The annual Oscar postmortem is the time for second-guessing and bitter complaint, and in that spirit I want to blast the near-total exclusion from this year’s honors of British director Mike Leigh’s quiet masterpiece Another Year. It’s the rare director who dares defy Tolstoy’s dismissal of the happy family (they’re all alike) and take on the daunting subject of the successful marriage. But Leigh does, with insightful and heartbreaking results.

The setup of Another Year could hardly be simpler. Over the course of four seasons we follow Tom (Jim Broadbent) and Gerri (Ruth Sheen), a sixtyish couple living in a comfortable (but not opulent) section of London. He’s a geologist, she’s a therapist—in the film’s opening scene we see her counseling a client whose marriage has left her catatonically depressed—and together they emanate an attractive aura of 1960s idealism adapted to a thoroughly happy, mildly irreverent middle-class life. Avid gardeners, they spend long hours together working in their allotment garden, and the film is divided into episodes titled by the seasons of the year.

The foil to Tom and Gerri’s cozy domesticity comes in the form of Mary (Lesley Manville), a secretary in Gerri’s office and a longtime friend. Childless, bearing the psychic scars of a failed marriage and many bad affairs, Mary is the kind of friend whose visits one anticipates with a guilty shiver of dread. She’s needy, histrionic, and fragile; she’s always talking, and too often drunk. The film chronicles several evenings together over the course of the year on which she behaves badly, prompting the gradual withdrawal by Tom and Gerri from a friendship which, we sense, was offered more in charity than affinity in the first place.
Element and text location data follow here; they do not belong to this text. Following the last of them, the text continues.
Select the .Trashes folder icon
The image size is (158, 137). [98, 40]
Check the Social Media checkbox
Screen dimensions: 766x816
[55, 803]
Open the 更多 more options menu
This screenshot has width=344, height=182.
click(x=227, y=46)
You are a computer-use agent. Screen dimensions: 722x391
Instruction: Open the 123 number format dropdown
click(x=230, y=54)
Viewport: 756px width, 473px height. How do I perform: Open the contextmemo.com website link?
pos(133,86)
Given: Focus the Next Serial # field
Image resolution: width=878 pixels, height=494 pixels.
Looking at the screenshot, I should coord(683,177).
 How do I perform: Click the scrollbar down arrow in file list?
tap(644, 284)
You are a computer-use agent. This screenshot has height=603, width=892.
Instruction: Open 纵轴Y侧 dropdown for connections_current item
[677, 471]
Leigh, whose previous films include Naked and Secrets & Lies, has dedicated his career to showing us people as they really are. In Another Year his cameraman, Dick Pope, zooms in on faces and their flaws—crow’s-feet, bad makeup, buckteeth, and weak chins, the whole catalogue of human imperfections typically banished from Hollywood movies. Such realism helps Leigh focus on the indignities of aging. But dignity, he deftly reminds us, lies in the attitude of the possessor. Gerri, thoroughly comical-looking—and happily married—wouldn’t be troubled to think that she’s neither the youngest nor the sexiest woman around. Mary, on the other hand, single and still anxiously charting her value in the dating market, quakes at the toll age is taking on her looks. In one scene in a bar, she covertly eyes a handsome middle-aged man who is apparently alone, only to be crushed when a woman—a much younger woman—emerges from the ladies room and starts canoodling with the guy.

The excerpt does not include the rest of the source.